▶ [Task input]:

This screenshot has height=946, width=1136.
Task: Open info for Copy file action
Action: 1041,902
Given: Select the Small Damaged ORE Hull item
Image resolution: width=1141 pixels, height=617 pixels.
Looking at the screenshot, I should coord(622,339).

...

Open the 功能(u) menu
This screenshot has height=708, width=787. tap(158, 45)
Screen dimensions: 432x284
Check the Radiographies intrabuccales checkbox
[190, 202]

==

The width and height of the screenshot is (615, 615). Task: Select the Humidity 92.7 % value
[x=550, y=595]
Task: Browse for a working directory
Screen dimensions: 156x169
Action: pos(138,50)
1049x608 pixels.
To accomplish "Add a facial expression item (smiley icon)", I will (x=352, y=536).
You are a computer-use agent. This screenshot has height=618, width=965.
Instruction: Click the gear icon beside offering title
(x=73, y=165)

▶ [Task objective]: Figure out how many lines of the material above hold the word "item", and answer with that number only.

▶ [Response box]: 2